Já concluímos que o "eu" tem que assumir pelo menos a existência de um "outro", e será uma entidade igualmente inteligente porque responde dessa forma. É inútil pensar que o que se nos opõe ou é mais ou é menos inteligente. A inteligência está definida à medida do receptor, e por isso o receptor tem a inteligência necessária para o seu completo entendimento do seu universo. Isso implica não olhar só para além de si, implica olhar para si, antes de mais. O completo entendimento não é o entendimento total, é antes de mais o entendimento da razão das limitações.

A análise da dualidade entre "eu" e "não-eu" não garante a existência de múltiplos outros. Existindo muitos "eus" existem igualmente muitos "não-eus". Se os "eus" estão separados, os "não-eus" não estão, têm uma parte conjunta, que se manifesta na complementaridade comum. A isto deveria ser dado um outro tipo de atenção... mas não é aqui o propósito.

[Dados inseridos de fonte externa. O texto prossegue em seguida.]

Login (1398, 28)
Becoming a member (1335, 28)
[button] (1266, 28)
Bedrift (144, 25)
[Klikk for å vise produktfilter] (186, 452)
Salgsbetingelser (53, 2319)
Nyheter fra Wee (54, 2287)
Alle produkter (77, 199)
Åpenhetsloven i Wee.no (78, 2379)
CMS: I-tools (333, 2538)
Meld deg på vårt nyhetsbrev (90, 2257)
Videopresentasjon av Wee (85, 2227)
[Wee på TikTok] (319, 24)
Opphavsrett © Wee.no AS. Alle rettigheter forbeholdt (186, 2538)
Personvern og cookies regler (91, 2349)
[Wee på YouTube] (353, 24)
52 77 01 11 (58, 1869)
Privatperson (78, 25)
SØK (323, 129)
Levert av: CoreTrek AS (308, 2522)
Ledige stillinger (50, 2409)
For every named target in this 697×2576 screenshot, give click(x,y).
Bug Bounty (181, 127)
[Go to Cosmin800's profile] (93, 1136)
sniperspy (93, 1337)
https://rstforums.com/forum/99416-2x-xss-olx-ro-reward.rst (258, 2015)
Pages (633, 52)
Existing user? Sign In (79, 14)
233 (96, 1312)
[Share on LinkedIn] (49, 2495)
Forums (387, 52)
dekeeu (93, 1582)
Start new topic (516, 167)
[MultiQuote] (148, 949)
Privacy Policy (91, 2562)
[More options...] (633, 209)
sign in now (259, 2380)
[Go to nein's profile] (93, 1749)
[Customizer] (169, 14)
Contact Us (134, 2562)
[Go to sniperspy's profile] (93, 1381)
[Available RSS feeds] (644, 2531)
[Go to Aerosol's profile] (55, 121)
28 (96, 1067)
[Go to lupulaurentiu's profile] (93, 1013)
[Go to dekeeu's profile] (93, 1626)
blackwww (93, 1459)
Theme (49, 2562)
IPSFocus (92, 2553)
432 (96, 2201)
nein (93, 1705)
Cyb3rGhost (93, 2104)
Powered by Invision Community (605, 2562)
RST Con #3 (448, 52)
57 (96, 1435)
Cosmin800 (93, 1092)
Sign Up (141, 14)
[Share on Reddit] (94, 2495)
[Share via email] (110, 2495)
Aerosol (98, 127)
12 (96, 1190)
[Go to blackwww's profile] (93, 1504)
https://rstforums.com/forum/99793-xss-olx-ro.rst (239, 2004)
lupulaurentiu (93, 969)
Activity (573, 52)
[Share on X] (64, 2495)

Para termos as coisas mais claras, conhecidas as possibilidades na internet, um observador exterior pode pensar que eu e os comentadores somos todos a mesma pessoa, eu posso achar que diferentes comentadores são o mesmo, etc... Nem é preciso inventar, esse tipo de questões já se colocou aqui.
A interacção na internet tornou estes assuntos mais claros, mas nada impede que eles se coloquem mesmo ao nível da realidade que admitimos, especialmente com o advento de androides manietados.
No entanto, estas questões são mais antigas.
Por exemplo, quando era admitido as pessoas estarem "possuídas por espíritos".

Hoje em dia, quando vemos alguns discursos repetidos...

... só nos resta agradecer a Ayrault e Hollande a ilustração de como um espírito se pode manifestar em dois corpos distintos, sem estar em nenhum deles.

17/05/2014

sábado, 10 de maio de 2014

Redescobertas

Há um fenómeno muito interessante na redescoberta.
As descobertas não se dão em simultâneo, porque as pessoas são diferentes, e aquilo que apreendem de uma informação não é o mesmo, e é até diferente em tempos diferentes, porque o próprio já é diferente.

Internet
O aparecimento da internet foi sintomático para vermos o efeito das redescobertas.
O meio científico foi o primeiro a desenvolver a internet, mas esta teria interesse limitado se tivesse ficado por ali, ou pelas empresas de tecnologia. Foi a expansão a outros quadrantes da sociedade que lhe deu maior ânimo.
Uns sectores mantiveram-se mais afastados do que outros. Sempre houve quem considerasse ser coisas doutros, que não era para si, que poderia obter o mesmo doutra forma, etc...
No entanto, a cada vez que um novo sector redescobria a internet, novas coisas eram acrescentadas.

Para quem já conhecia o assunto, era quase uma tortura apanhar com essas redescobertas, até porque muitas vezes eram apresentadas de forma diferente.
Cada um julgava que tinha descoberto a roda, e até os sectores do Estado iam experimentando as novidades, julgando que tinham descoberto a panaceia... torturando os pacientes com burocracias.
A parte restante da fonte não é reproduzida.